El taxi arrancó lentamente.

—La nave en que han venido ustedes es gravítica, ¿verdad? —preguntó el conductor.

—Considerando la manera en que bajó, ¿podría usted dudarlo? —repuso Trevize con seguridad.

—Entonces, ¿es de Terminus? —se interesó el taxista.

—¿Conoce usted algún otro mundo capaz de construirla? —dijo Trevize.

El conductor pareció considerar la semirrespuesta mientras el taxi adquiría velocidad.

—¿Siempre contesta usted las preguntas con otra pregunta? —dijo.

—¿Por qué no? —no pudo resistirse Trevize a replicar.

—En ese caso, ¿cómo me respondería a la pregunta de si es usted Golan Trevize?

—Le respondería: ¿Por qué me lo pregunta?

El taxi se detuvo en las afueras del puerto espacial.

—¡Por curiosidad! Repito: ¿Es usted Golan Trevize? —dijo el conductor.

La voz de Trevize adquirió un tono rígido y hostil.

—¿Qué le importa a usted?

—Amigo mío —dijo el conductor—, no nos moveremos de aquí hasta que usted haya contestado a mi pregunta. Y si no lo hace con claridad en uno u otro sentido en un par de segundos, cerraré la calefacción del compartimento de pasajeros y seguiremos esperando. ¿Es usted Golan Trevize, consejero de Terminus? Si su respuesta es negativa, tendrá que mostrarme sus documentos de identidad.

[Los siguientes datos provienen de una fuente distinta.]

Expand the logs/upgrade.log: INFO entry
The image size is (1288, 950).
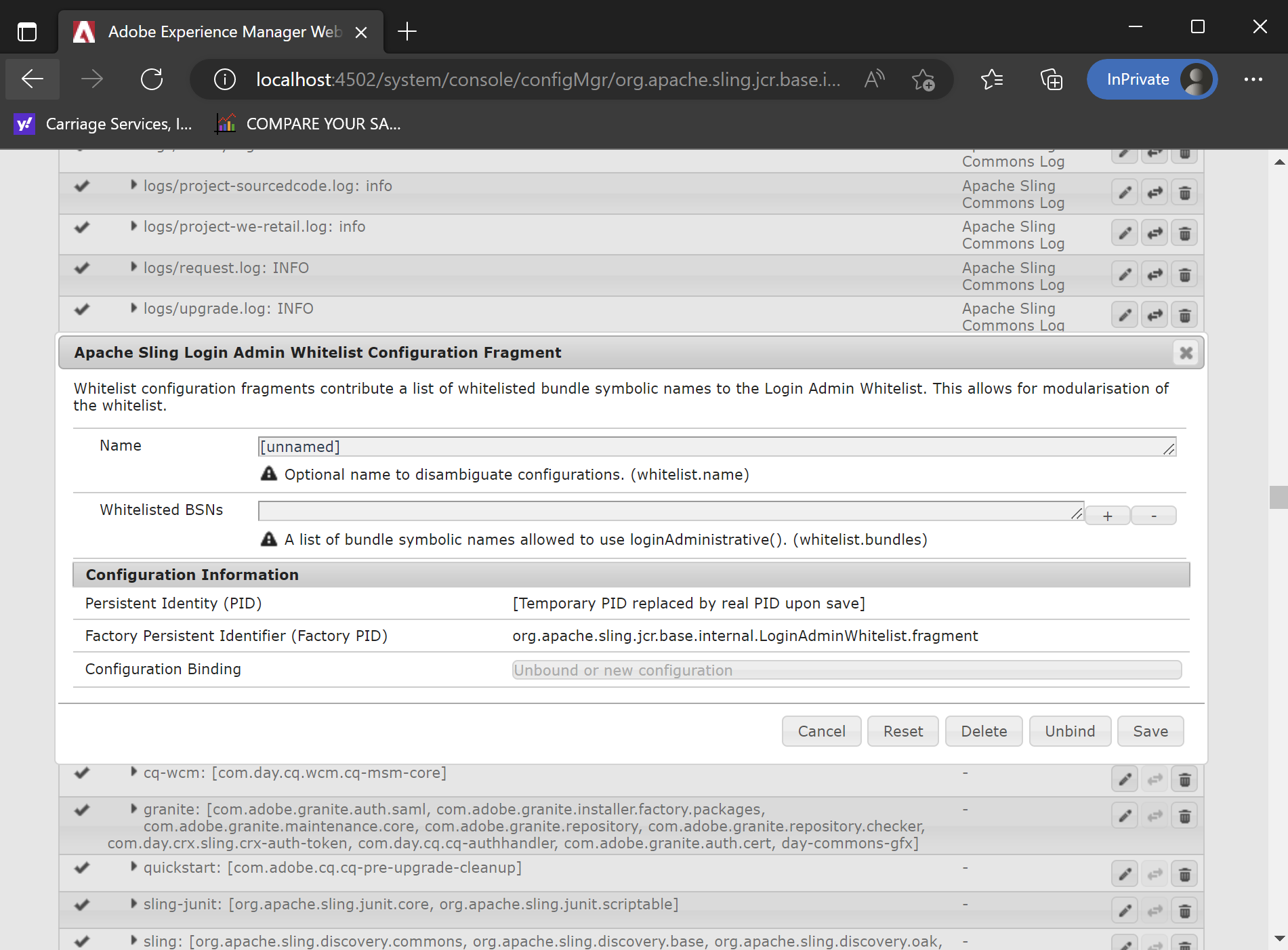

—Sí, soy Golan Trevize y, como consejero de la Fundación, espero ser tratado con toda la cortesía debida a mi rango. Si usted no lo hace así, le pondré en un aprieto, amigo. Y ahora, ¿qué?

—Ahora podemos continuar con más tranquilidad —repuso haciendo arrancar el coche de nuevo—. Yo elijo cuidadosamente mis pasajeros, y esperaba recoger a dos hombres. La mujer ha sido una sorpresa para mí, y ya que se trata de usted, puedo dejar que explique lo de la mujer cuando llegue a su destino.

—Usted desconoce mi destino.

—En realidad, lo sé. Va usted al Departamento de Transportes.

—No es allí donde yo quiero ir.

—Eso carece de importancia, consejero. Si yo fuese conductor de taxi, lo llevaría donde usted quisiera ir. Como no lo soy, le conduciré al lugar donde yo quiero que vaya.

—Perdón —dijo Pelorat, inclinándose hacia delante—, pero usted parece un taxista. Está conduciendo un coche de alquiler.

—Cualquiera puede conducir un taxi. No sólo quienes tienen licencia para ello. Y no todos los coches que parecen taxis lo son.